SLW: It is a weird place down there because the community starts to talk about politics and this the minute people do not want to talk to you anymore very early. It took me a long time to realize that it is also about these people not knowing which side they belong to. In a lot of ways, they become political and religious. They want people to stop shooting bombs over their heads. I did not get an extra Ukrainian vibe or Russian vibe. I never talked about Oleg, Yarik, or Alexandra about their viewpoint on politics. I was interested in the human story. Families like this exist on both sides of the front-line. My goal was to tell the story about what happens to these kids.

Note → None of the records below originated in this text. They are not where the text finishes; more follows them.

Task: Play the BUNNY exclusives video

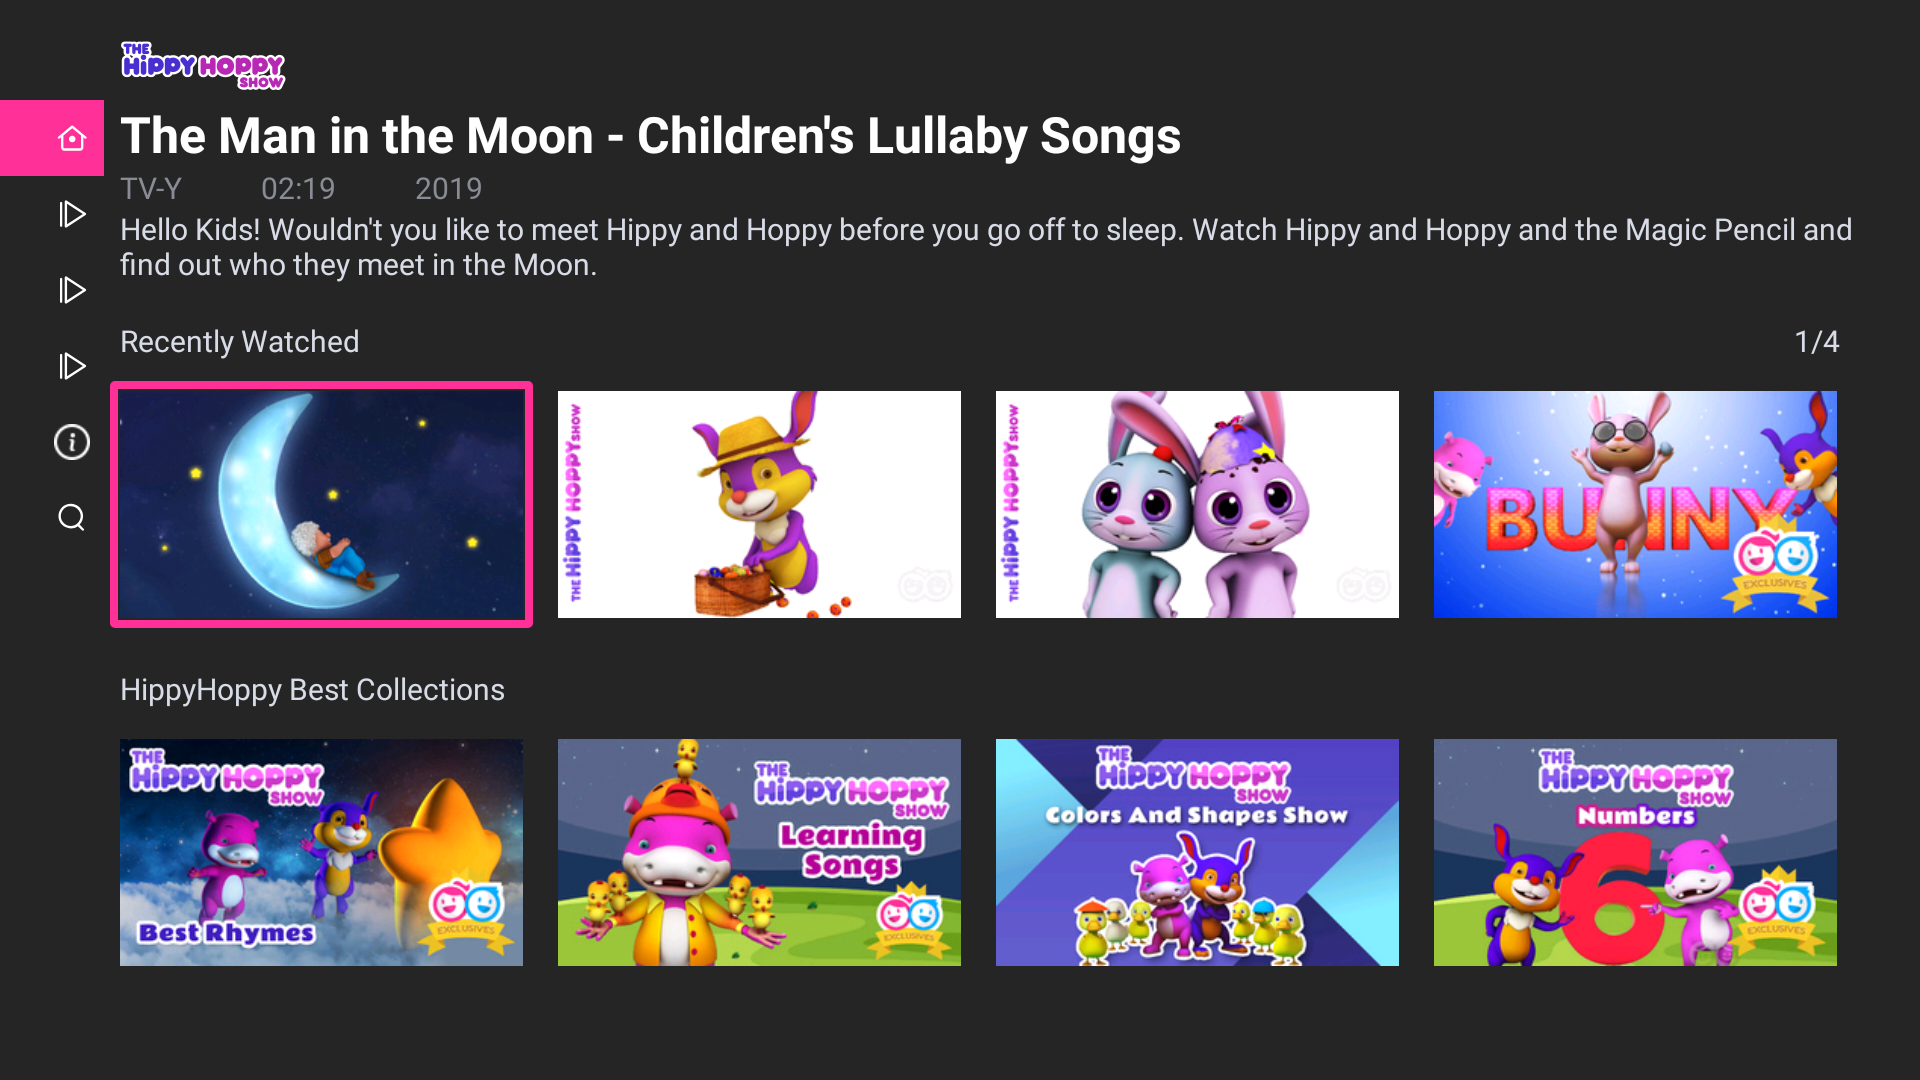Action: coord(1634,504)
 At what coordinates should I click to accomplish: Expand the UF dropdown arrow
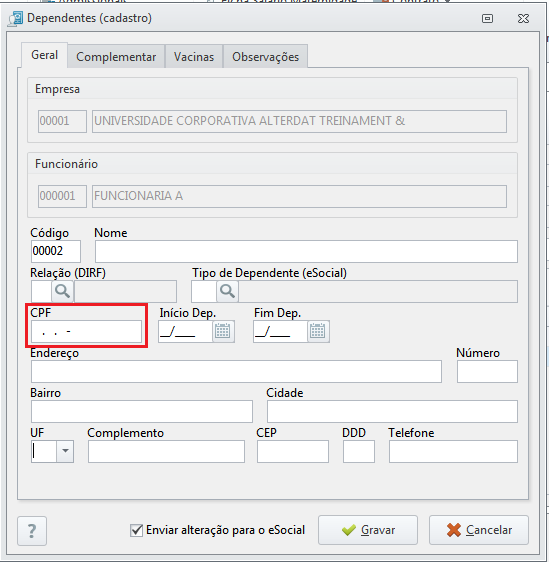pyautogui.click(x=65, y=451)
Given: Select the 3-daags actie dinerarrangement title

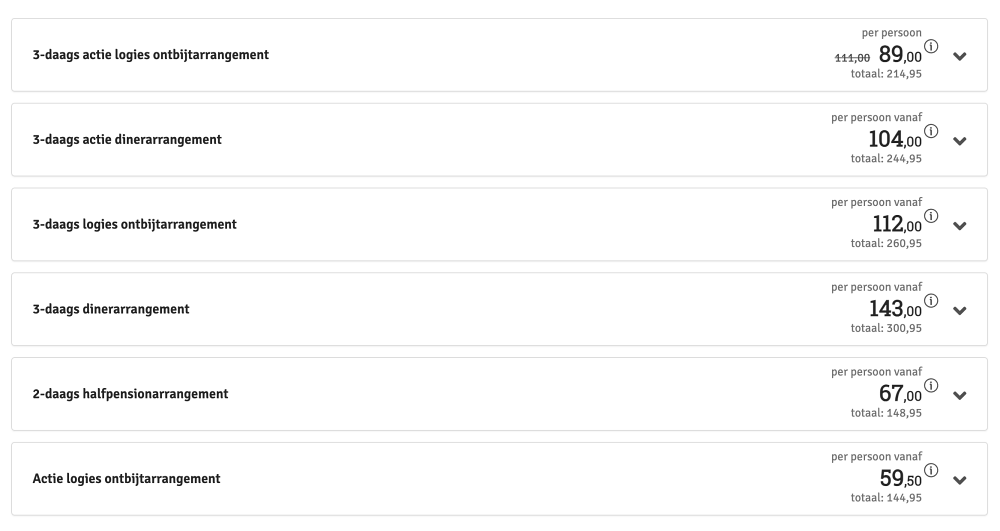Looking at the screenshot, I should [x=127, y=140].
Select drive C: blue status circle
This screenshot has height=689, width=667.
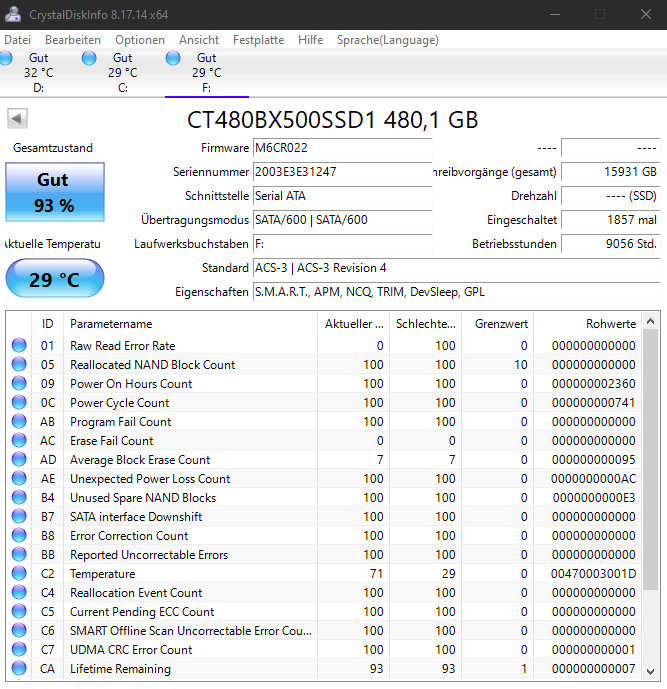[89, 58]
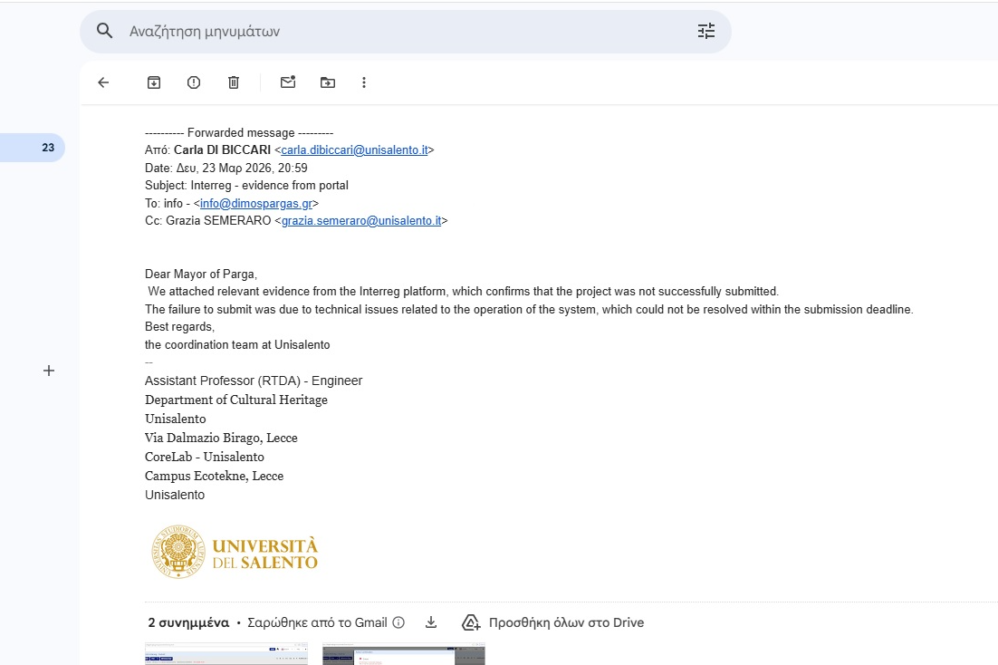Image resolution: width=998 pixels, height=665 pixels.
Task: Download all attachments
Action: (x=431, y=623)
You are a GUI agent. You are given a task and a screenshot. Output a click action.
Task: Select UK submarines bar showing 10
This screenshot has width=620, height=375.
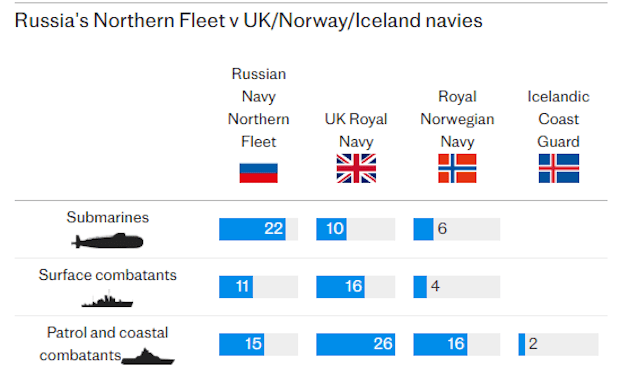[x=355, y=229]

Also, how can we have any thought about them when they grow to be 20 or 30 or 40.
ATM: Your film lets people see the different views of normal. This is their normal life. They would think our life is weird. They would hear about going to the movies and probably say, “What is that?” I like that the film shows different perspectives of the world. What happened to their mother?
ATM: There is no way anyone can help them?
SLW: That is a difficult question also.
SLW: I did not see to many help organizers or NGOs out there. The tragic part of this story is that Alexandra is caught between two very hard places. It is very terrible and hard going where she lives. Also, staying here for eternity. People coming back telling them this is not a good life. Life away from the frontline is even harder. She is debating whether this is the time to go, but there is no good alternative at all.
ATM: So, there is no win-win.
ATM: How old are the boys now?
SLW: Oleg will turn 12 this 27th of October. Yarik is three years younger, so he will turn nine.
ATM: Do you still communicate with them after the film?
SLW: It is easy actually. Outside of learning Russian, it is going very slowly. Still, it is enough with Google Translator and messenger. We write each other once and awhile to see how each other are doing. We manage.
ATM: What is their source of entertainment?
SLW: There is a lot of it. There are the politics things like bathing in the river and shooting with the slingshots. They watch Youtube the same as we do. They also have video games and television. I would expect they did not have so much power or internet, but it is not like that at all. They have a beautiful connection.
ATM: How did this film change your directorial outlook on making films?
SLW: I really enjoy working in conflict zones. People seem to be more true and live life in a much direct way. I think this has changed me in way that it is nice to see a film that gains a reputation and exposure. Maybe I am to romantic in a way, but it does change something. I was more cynical before.
It has been very good to talk with you. I must say you asked very completely different questions than why I am usually asked. It is has been so nice. I learned a lot.
Wilmont is currently following his passion for films. He received permission to film on the other side of the front-line. Wilmont wants to explore and show aspects of Russia. His storytelling allows watchers to have the opportunity to understand a life of normalcy through the unique eyes of kids.
The Distant of Barking Dogs shown at AFI DOCS and continues to be shown at film festivals around the world.